Falling Merchandise - The Gazette - June 7, 1999

Retailers should watch out for falling lawsuits

Look out for that... lawsuit..

The practice of stacking products high on shelves in warehouse-style stores was found unsafe in a recent Denver court decision.

An Arapahoe County District Court jury found that Kmart Corp. was liable in a falling-merchandise claim brought by Teresa Stone of Aurora. The jury awarded her $110,000.

Stone was injured 4½ years ago while shopping in the toy section of an Aurora Kmart. A box weighing about seven pounds fell from a high shelf, hitting Stone on the head. The injury required surgery for a headache condition; Stone says she still suffers from chronic headaches.

Jeffrey Hyman, Stone's attorney and special counsel with Lohf Shaiman Jacobs Hyman & Feiger PC of Denver, hopes the decision will force mass merchandisers to provide a safer shopping environment, but in six years of specializing in such cases nationwide, he's seen no changes, he said "There are no restraining devices, safety straps, bars or shrink wrap," Hyman said.

Those simple additions could curb the number of failing-merchandise incidents, which now exceed 10,000 a year nationwide, he said. In the highly profitable warehouse shopping industry, merchandise goes from a distribution center directly onto the store's shelves - rather than a large stockroom in the back of the store.

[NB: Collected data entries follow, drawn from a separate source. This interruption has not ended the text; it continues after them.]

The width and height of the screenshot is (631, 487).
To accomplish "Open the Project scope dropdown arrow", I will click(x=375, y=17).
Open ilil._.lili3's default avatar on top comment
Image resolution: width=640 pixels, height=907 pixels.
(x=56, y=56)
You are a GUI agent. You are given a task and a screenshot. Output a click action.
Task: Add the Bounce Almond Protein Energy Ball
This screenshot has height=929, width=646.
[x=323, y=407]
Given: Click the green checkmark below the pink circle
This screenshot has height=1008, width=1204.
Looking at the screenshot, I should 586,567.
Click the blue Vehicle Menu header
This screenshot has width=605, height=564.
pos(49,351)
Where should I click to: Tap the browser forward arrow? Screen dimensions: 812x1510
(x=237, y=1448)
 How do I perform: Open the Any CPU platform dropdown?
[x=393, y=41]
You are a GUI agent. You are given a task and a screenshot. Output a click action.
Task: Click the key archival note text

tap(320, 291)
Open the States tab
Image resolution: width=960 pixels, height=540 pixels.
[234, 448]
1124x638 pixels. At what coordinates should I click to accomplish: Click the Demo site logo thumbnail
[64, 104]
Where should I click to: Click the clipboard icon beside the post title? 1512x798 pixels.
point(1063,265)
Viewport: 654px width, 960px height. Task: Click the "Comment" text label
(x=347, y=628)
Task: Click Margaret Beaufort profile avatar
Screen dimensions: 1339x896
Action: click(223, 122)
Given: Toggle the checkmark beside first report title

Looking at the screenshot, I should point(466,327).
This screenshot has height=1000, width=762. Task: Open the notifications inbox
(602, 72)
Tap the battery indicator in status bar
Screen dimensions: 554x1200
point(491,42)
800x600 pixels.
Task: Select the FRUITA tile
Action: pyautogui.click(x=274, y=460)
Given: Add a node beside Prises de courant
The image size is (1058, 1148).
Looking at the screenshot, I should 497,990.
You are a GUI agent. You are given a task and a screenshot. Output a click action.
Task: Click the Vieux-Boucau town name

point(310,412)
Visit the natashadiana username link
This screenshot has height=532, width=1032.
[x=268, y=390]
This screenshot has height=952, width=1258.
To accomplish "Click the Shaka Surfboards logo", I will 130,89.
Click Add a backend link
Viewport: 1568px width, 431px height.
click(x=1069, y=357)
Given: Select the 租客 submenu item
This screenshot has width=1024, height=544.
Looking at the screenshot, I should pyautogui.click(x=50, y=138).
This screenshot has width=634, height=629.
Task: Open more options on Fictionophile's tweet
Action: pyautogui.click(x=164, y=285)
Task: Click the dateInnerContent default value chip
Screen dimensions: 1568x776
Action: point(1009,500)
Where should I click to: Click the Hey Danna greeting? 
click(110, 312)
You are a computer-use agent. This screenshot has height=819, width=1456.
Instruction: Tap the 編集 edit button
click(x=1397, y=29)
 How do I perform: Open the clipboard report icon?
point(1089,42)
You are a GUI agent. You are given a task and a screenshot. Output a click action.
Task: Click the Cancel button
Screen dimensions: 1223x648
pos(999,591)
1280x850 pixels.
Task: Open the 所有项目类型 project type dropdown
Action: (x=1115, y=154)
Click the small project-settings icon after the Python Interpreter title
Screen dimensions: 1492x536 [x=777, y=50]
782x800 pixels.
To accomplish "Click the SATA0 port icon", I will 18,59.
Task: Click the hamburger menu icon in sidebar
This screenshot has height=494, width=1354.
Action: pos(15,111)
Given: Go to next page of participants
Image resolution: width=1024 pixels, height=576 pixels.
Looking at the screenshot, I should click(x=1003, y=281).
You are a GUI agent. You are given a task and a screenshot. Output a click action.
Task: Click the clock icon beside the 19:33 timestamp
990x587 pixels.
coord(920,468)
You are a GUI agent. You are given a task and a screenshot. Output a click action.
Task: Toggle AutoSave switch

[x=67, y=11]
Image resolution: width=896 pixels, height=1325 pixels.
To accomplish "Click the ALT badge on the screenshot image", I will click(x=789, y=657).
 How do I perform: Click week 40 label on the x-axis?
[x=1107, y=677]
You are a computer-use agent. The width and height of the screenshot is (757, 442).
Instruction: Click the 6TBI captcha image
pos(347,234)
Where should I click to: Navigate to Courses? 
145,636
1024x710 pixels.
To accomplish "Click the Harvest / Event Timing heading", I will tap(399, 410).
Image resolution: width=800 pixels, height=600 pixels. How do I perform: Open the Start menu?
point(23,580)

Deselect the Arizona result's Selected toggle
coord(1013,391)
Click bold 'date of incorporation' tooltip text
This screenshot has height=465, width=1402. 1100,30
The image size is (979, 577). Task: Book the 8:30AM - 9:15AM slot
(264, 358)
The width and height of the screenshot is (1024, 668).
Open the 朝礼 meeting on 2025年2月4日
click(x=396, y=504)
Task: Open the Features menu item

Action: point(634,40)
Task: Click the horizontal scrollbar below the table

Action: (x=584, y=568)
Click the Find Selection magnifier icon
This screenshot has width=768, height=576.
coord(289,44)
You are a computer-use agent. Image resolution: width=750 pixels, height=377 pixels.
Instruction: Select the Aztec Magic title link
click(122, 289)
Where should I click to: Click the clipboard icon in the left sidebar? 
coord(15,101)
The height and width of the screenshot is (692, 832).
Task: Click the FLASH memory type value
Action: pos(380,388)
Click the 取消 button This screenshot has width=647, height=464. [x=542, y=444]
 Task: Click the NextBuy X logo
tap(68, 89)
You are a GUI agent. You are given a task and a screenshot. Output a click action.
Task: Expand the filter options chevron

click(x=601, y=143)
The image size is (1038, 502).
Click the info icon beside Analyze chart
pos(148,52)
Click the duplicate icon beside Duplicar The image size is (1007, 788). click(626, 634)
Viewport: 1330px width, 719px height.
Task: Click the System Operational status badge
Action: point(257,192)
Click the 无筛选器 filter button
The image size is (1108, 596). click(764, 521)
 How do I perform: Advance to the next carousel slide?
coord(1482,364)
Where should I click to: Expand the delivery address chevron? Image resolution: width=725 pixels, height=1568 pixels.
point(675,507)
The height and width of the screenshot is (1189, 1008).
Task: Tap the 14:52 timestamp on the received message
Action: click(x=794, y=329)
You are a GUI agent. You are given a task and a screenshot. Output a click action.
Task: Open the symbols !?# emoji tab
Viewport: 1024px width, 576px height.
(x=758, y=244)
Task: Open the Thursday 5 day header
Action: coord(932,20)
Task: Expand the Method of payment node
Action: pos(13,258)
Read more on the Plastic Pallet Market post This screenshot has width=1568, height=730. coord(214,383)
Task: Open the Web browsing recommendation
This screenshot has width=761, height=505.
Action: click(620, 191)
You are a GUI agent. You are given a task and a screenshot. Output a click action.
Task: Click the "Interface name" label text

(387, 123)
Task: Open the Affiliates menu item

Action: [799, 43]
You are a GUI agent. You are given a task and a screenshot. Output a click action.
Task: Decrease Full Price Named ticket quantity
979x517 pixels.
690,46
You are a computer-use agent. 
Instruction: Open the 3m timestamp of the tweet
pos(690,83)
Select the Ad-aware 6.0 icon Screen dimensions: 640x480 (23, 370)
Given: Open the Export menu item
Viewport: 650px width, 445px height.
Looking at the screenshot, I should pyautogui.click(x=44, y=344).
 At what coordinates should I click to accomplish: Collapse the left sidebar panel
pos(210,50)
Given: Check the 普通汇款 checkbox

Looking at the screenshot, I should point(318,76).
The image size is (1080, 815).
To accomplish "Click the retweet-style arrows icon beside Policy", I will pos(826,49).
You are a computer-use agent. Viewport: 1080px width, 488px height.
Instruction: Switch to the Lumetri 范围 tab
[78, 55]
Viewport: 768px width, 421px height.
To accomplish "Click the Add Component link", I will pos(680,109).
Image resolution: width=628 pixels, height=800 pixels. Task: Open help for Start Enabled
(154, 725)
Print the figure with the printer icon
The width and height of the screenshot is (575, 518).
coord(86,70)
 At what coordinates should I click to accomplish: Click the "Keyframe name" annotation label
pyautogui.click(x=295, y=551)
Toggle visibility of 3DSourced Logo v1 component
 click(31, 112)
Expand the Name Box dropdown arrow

Hyman also represented a plaintiff in the biggest falling-merchandise case ever, in which $3.3 million was awarded to a Denver-area man who suffered permanent brain damage when he was hit by two 40-pound power ice drills at a Wal-Mart.

Accidents are bound to happen when merchandise is stacked high without safety restraints, Hyman said.

"It will fall. Merchandise shifts. You could have a stocker on the other side of the aisle pushing ever so lightly. You could bump another item and have a domino effect," he said.

The most recent lawsuit challenged Kmart's assertion that consumers must be aware of the physical condition of a shopping environment, including the potential for products to fall from highly stacked displays or storage areas

"The law requires that in Colorado and elsewhere the owner of a store must keep a reasonably safe shopping environment," Hymen said.

"In the Krnart case, the judge went on with a fairly long analysis that with this warehouse/mass merchandising concept, it's not up to the consumer to watch for falling merchandise," he said.

'If that were the case, then the Wal-Marts and Kmarts and Home Depots would need to outfit their customers with hard hats."

Kmart officials could not be reached for comment.